Doppio attacco all’epatite C

Due nuove ricerche cliniche confermano l’efficacia della terapia con il peginterferone per battere il virus HCV

I nemici “silenziosi” della nostra salute sono tanti. Uno dei più temibili è l’epatite C, che può essere scoperta molti anni dopo il suo esordio. Secondo i dati presentati al recente Congresso europeo per lo studio delle malattie epatiche, tenutosi a Milano, soffrono di epatite C, nel mondo, 180 milioni di persone (due milioni in Italia). La malattia si trasmette attraverso trasfusioni di sangue infetto, scambio di siringhe già impiegate e infettate dal virus o più raramente la via sessuale.
Un semplice esame del sangue che rivela un’alterazione dei valori delle transaminasi rappresenta un segnale di allarme, che può essere confermato dalla ricerca degli anticorpi destinati a contrastare l’azione del virus (HCV) che provoca l’epatite C. Una ecografia ed un esame non invasivo chiamato fibroscan possono evidenziare una fibrosi o cirrosi che richiedono un approfondimento tramite una biopsia, utile anche quando si è in presenza di un possibile carcinoma. Lo sbocco tumorale è la complicazione più temibile, che porta alla morte o, quando possibile, al trapianto di fegato. Nel corso del Congresso europeo per lo Studio delle malattie epatiche è stato ribadito che in 50 casi su cento il carcinoma del fegato colpisce soggetti affetti da epatite C. Servono dunque terapie che rallentino il decorso della malattia prima delle devastanti complicazioni oncologiche. Tra le più efficaci c’è quella che associa il peginterferone alfa-2-a alla ribavirina, con risultati scientifici documentati da vari studi internazionali. Due meritano una menzione: il Probe e il Practice.
Nel primo, su seimila pazienti, è stato dimostrato che la terapia a base di peginterferone alfa-2a e di ribavirina porta all’eradicazione del virus HCV in una elevata percentuale di casi, ciò significa che è stato sconfitto. Nel secondo, condotto in Germania su 3470 pazienti viene confermato l’alto tasso di risposta terapeutica e viene sottolineata l’elevata sicurezza e la scarsa incidenza di effetti indesiderati della cura.

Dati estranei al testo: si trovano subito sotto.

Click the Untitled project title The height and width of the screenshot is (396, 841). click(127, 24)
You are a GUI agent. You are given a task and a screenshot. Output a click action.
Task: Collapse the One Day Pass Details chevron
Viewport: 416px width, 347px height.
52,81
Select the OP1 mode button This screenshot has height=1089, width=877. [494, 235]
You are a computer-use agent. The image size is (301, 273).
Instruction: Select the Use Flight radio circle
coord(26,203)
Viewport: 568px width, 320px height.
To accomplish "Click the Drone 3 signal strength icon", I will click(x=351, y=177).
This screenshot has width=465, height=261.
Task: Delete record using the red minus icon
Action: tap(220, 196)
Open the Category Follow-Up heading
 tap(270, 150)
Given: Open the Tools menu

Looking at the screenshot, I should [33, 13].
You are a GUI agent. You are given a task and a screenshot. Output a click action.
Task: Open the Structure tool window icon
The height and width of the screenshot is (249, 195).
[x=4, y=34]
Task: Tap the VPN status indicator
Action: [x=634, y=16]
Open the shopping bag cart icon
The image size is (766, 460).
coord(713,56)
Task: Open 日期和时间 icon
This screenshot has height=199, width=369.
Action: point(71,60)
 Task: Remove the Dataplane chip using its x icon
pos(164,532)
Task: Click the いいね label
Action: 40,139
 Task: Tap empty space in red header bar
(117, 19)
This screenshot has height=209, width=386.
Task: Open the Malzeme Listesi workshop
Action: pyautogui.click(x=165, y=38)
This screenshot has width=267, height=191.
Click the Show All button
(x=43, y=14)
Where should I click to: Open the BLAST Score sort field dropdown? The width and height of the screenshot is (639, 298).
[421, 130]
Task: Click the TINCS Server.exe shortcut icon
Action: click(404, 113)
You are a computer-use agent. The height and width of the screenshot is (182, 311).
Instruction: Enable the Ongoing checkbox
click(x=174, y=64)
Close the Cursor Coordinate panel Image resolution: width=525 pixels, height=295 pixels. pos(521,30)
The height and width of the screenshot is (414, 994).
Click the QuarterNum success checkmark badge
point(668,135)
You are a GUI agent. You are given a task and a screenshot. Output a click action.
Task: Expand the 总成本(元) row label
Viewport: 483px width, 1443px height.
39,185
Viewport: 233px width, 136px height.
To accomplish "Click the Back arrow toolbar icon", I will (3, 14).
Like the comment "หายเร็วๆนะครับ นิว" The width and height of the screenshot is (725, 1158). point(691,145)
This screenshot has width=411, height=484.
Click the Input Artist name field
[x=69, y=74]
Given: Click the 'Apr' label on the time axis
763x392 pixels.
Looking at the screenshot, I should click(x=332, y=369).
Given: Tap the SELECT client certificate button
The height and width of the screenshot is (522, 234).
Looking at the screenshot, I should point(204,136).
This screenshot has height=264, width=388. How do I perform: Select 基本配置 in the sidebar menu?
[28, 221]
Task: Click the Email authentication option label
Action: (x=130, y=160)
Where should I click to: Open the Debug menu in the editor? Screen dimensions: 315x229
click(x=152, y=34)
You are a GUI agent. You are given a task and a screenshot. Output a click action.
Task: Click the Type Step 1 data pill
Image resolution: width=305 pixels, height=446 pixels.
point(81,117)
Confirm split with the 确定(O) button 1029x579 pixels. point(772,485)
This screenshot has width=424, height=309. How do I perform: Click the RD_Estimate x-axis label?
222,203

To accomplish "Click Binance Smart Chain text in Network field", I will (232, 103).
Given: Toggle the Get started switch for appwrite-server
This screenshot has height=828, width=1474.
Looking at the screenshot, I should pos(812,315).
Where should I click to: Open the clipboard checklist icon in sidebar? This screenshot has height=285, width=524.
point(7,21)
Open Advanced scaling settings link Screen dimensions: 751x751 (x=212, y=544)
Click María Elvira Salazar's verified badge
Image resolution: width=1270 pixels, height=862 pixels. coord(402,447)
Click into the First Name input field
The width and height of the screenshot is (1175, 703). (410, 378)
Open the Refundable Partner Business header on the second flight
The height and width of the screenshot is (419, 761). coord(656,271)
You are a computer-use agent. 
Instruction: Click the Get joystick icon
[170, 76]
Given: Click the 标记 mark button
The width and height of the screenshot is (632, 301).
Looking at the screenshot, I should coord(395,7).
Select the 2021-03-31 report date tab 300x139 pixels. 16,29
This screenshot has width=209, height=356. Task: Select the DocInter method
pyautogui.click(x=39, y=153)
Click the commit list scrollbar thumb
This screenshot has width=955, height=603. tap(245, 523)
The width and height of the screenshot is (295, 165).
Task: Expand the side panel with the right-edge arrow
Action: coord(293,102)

Infine, come ha ricordato il professor Savino Bruno dell’ospedale Fatebenefratelli di Milano, sono in fase di sviluppo alcuni farmaci antivirali più selettivi di quelli attuali che sono destinati a rendere più efficace la terapia dell’epatite C ed a stroncarla anche in quel trenta per cento di casi che non rispondono al peginterferone alfa-2a. Grandi speranze accompagnano queste ricerche, la cui conclusione è prevista per il 2010.